Amazon Web Services team has identified the root cause continues to work toward full recovery of the core service failure that is impacting Wyng services. We are actively monitoring, and seeing progress towards recovery. Platform login and dashboards are operating normally, but experiences continue to see sporadic failures, including delays or problems submitting forms. We are including for reference the most recent update from https://status.aws.amazon.com/. 4:42 PM PST: We continue to work towards full recovery of the issue affecting the Kinesis Data Streams API in the US-EAST-1 Region, and are observing steady signs of recovery. We will be throttling APIs as we work on recovery.

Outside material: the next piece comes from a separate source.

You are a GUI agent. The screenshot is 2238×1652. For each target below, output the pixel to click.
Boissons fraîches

Impact to Cognito User & Identity Pools was resolved at 2:28 PM PST. Other AWS Services that rely on Kinesis Data Stream APIs have begun observing recovery, and will continue to as we work toward full resolution. We are actively working toward full recovery for all affected services, and will provide updates as we have new information to share. [...]

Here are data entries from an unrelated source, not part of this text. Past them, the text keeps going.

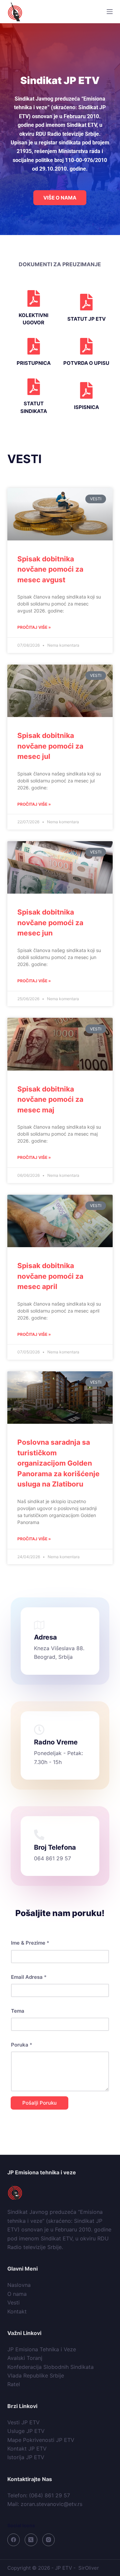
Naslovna (19, 2285)
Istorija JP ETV (25, 2457)
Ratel (13, 2384)
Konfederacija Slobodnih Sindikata (50, 2367)
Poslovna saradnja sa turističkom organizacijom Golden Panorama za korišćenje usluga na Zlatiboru (58, 1463)
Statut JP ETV (86, 319)
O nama (17, 2294)
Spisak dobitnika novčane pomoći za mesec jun (50, 922)
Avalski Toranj (24, 2358)
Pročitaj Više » (34, 627)
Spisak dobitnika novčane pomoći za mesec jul (50, 746)
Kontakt (17, 2311)
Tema (17, 2011)
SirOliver (88, 2568)
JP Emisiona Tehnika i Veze (41, 2349)
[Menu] (110, 12)
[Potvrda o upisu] (86, 346)
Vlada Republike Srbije (35, 2375)
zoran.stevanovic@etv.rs (51, 2504)
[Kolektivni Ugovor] (33, 298)
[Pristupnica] (33, 346)
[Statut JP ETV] (86, 302)
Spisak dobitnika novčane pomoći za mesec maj (50, 1099)
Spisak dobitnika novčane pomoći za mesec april (50, 1276)
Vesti (13, 2302)
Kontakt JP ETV (27, 2448)
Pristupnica (34, 363)
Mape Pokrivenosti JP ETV (40, 2440)
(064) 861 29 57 (49, 2495)
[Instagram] (48, 2540)
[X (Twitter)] (31, 2540)
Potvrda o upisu (86, 363)
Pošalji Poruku (39, 2103)
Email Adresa (29, 1977)
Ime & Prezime (30, 1943)
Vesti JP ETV (23, 2422)
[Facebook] (13, 2540)
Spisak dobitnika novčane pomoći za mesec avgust (50, 569)
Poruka (21, 2045)
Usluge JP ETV (26, 2431)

monitoring Nov 26, 2020, 02:32 AM UTC

We are continuing to see progress toward recovery, and actively monitoring.
monitoring Nov 26, 2020, 06:18 AM UTC

At this time, all Wyng systems are operational. Over the next few hours, a small number of users may experience slower response times; if this occurs, the issue should be temporary, and resolve on its own. Amazon Web Services continues to work to fully restore underlying services, and indicates all systems will be fully restored over the next few hours. We are including for reference the most recent update from https://status.aws.amazon.com/:
resolved Nov 26, 2020, 02:02 PM UTC

All Wyng systems are back to normal operations. The underlying root cause, a failure in AWS Kinesis sub-system, and failures in many dependent AWS sub-systems, has been resolved, and AWS indicates that the issue will not recur due to the actions taken.